Robots.txt and special files, the rules to avoid mistakes
Let’s go back to SEO basics thanks to the new #askGoogleWebmaster pill, the series in which John Mueller answers a question asked by the SEO community. In the last episode we talk about the file Robots.txt and, to be precise, the best practices for the management of certain types of files and extensions, such as .css and .htacess, and the Googler tells us what is the right way to take in these cases. That is, whether it is better to leave access to Googlebot or prevent its scanning of those pages.
Using the disallow for special files?
It all starts, as mentioned, from the question of a user, who asks the Google Senior Webmaster Trends Analyst how to behave with respect to the file robots.txt and “whether to disallow files like /*.css$, /php.ini and /.htaccess“, and therefore, more generally, how to manage these special files.
John Mueller first answers with the usual irony, saying that he cannot “prevent from preventing” access to such files (literally, “I can’t disallow you from disallowing those files”), then go into a little more detail and offer his real opinion, because that approach seems to be “a bad idea“.
The negative effects of unwanted blocks
In some cases, the disallow of special files is simply redundant and therefore unnecessary, but in other circumstances it could seriously compromise the ability of Googlebot to scan a site, with all the consequent negative effects.
The procedure that the user has in mind risks in fact to cause damage to the crawling capacity of Googlebot, and therefore to affect the understanding of the pages, the correct indexing and, last but not least, the ranking.
What the disallow on special files means
Mueller quickly explains what it means to proceed with that disallow and what may be the consequences for Googlebot and the site.
- disallow: /*.css$
would deny access to all CSS files: Google must instead have the ability to access CSS files, so that it can correctly render the pages of the site. This is crucial, for example, to be able to recognize when a page is optimized for mobile devices. The Googler adds that “generally the are not indexed, but we must be able to scan it”.

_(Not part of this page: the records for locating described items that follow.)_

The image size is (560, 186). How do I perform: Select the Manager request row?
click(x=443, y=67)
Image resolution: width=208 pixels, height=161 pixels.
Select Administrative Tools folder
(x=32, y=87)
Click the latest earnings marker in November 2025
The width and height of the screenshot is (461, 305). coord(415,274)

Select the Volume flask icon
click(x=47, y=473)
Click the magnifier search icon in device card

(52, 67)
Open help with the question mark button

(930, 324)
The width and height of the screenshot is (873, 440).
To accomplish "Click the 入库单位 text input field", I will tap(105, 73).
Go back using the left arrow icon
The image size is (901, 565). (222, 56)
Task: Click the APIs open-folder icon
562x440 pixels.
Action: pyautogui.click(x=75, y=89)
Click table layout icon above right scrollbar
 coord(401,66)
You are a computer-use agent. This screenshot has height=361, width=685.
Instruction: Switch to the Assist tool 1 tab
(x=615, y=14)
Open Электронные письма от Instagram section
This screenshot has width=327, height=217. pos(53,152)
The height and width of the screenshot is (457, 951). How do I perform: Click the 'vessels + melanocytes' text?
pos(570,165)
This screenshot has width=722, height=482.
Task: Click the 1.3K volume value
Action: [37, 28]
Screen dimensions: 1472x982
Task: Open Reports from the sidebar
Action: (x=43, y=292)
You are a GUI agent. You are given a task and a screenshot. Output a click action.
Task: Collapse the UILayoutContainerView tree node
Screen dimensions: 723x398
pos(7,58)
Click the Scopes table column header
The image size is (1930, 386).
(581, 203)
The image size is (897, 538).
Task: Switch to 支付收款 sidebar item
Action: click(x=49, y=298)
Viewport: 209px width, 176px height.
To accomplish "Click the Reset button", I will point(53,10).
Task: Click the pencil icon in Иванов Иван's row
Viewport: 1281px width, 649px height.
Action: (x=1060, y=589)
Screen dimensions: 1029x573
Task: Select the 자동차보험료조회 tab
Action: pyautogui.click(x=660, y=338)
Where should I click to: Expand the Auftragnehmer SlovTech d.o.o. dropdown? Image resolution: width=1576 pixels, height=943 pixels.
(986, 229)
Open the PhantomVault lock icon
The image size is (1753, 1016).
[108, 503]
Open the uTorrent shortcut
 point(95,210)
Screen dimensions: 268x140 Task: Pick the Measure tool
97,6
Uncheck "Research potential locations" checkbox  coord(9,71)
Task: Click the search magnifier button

So, if the concern of site owners and webmasters is to disallow CSS files to prevent them from being indexed, Mueller reassures them by saying that this usually does not happen. On the contrary, blocking them complicates the life of Google, which needs the file regardless, and in any case even if a CSS file ends up being indexed will not damage the site (or at least less than the opposite case).
- disallow: /php.ini
php.ini is a configuration file for PHP. In general, this file must be locked or locked in a special location so that no one can access it: this means that even Googlebot does not have access to that resource. So, forbidding the scanning of /php.ini in the robots.txt file is simply redundant and unnecessary.
- disallow: /.htaccess
as in the previous case, .htaccess too is a special control file, blocked by default which therefore does not offer external access, even to Googlebot. Then, there is no need to use disallow explicitly because the bot cannot access or scan it.
Do not use a Robots.txt file copied from another site
Before concluding the video, John Mueller offers some thoughts and a precise suggestion for proper management of the robots.txt file.
The message is clear: do not recklessly copy and reuse a robot.txt file from another site simply assuming that it will be fine for your own. The best way to avoid errors is to think carefully “which parts of your site you want to avoid scanning” and then use disallow accordingly to prevent access to Googlebot.